▶ [What the task asks] Could you restate the data word for word and drop the pictures?

▶ [Information provided]
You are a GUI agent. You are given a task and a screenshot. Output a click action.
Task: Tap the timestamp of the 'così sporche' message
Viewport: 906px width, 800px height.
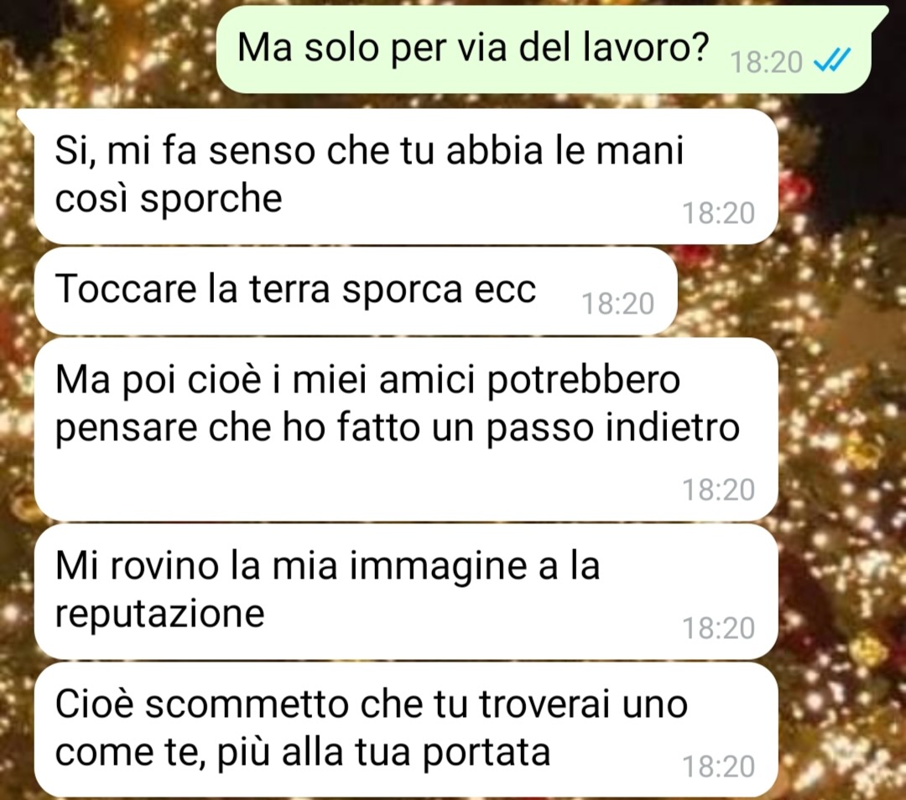coord(718,213)
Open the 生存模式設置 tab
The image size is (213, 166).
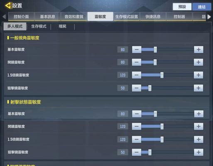point(127,17)
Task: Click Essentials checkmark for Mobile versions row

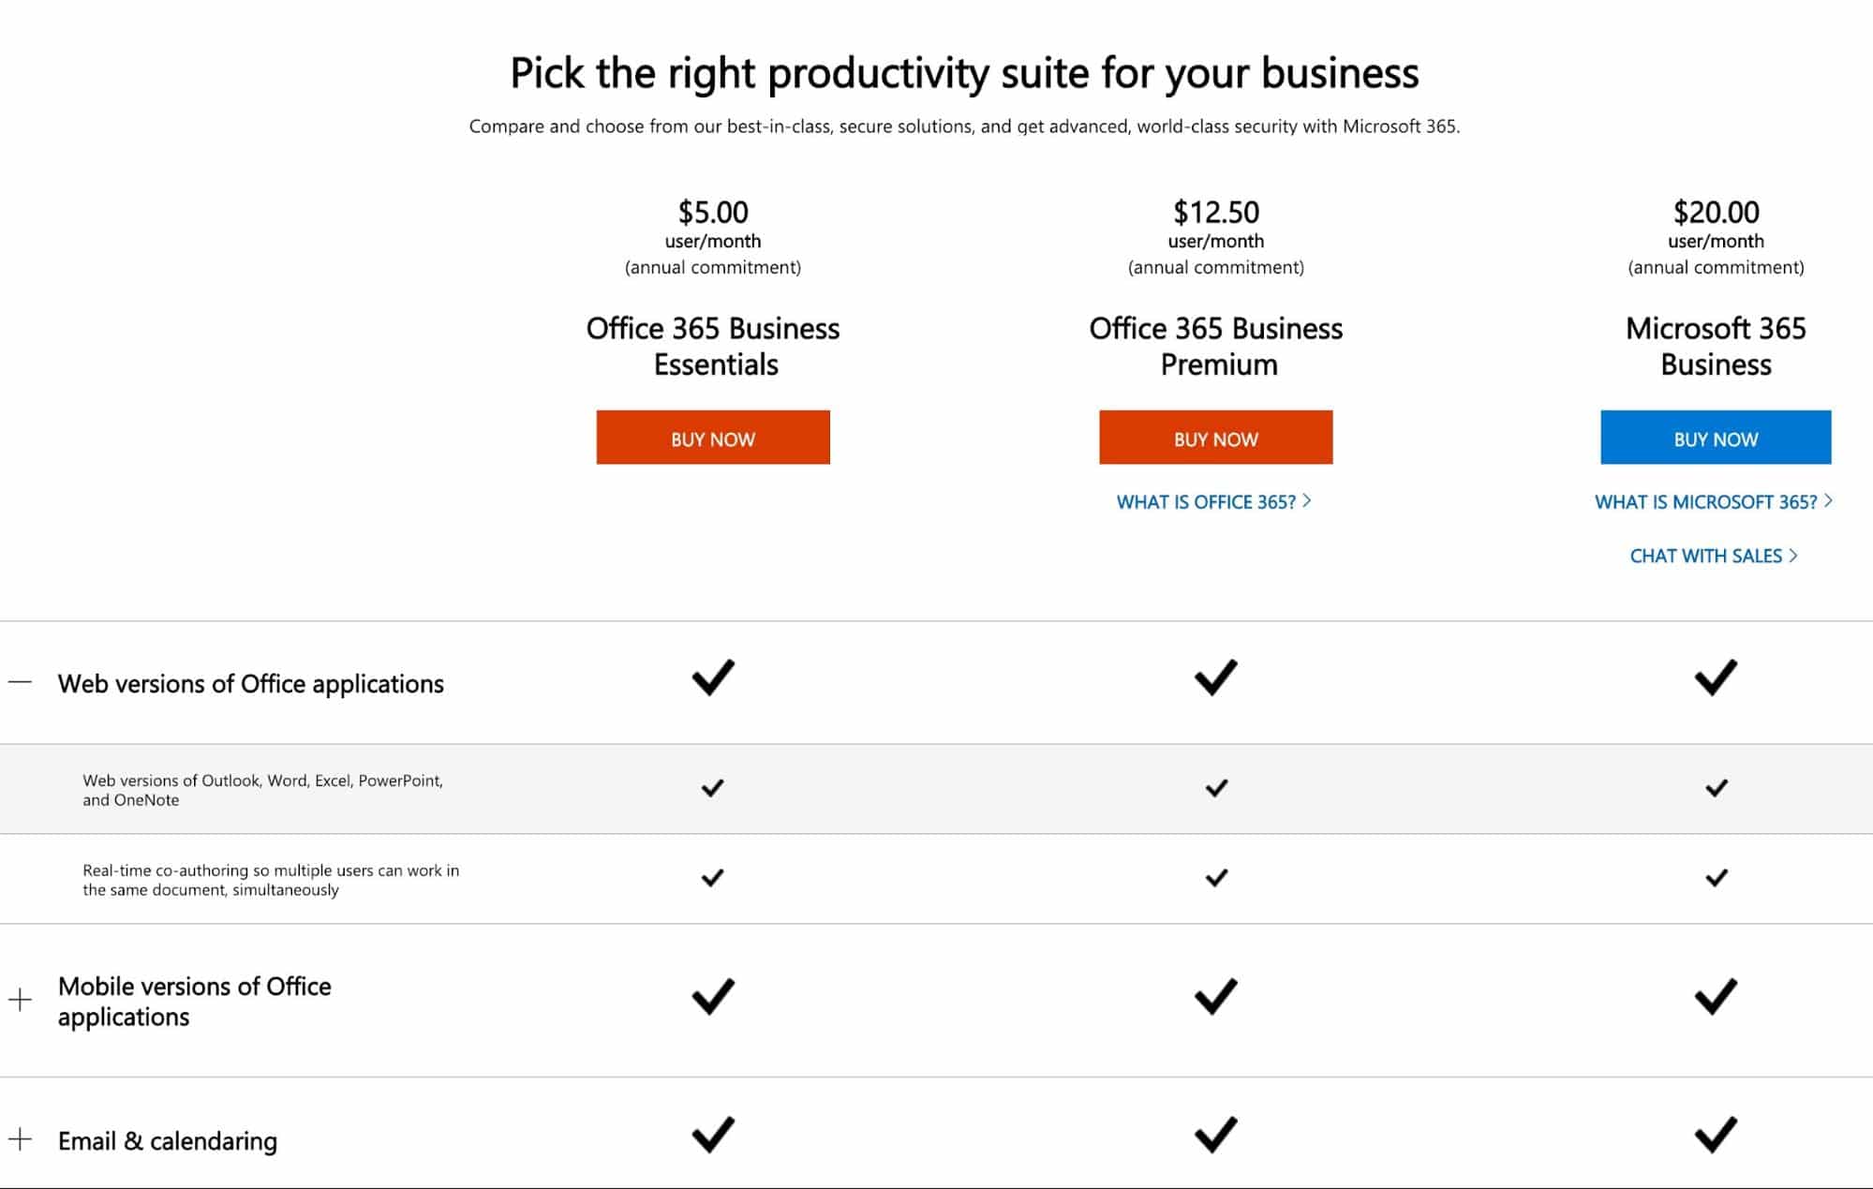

▶ [Written response]
You are a GUI agent. You are given a task and a screenshot. Output a click action.
Task: Tap the timestamp of the 'così sporche' message
Viewport: 906px width, 800px height.
coord(718,213)
Open the 生存模式設置 tab
The image size is (213, 166).
point(127,17)
Task: Click Essentials checkmark for Mobile versions row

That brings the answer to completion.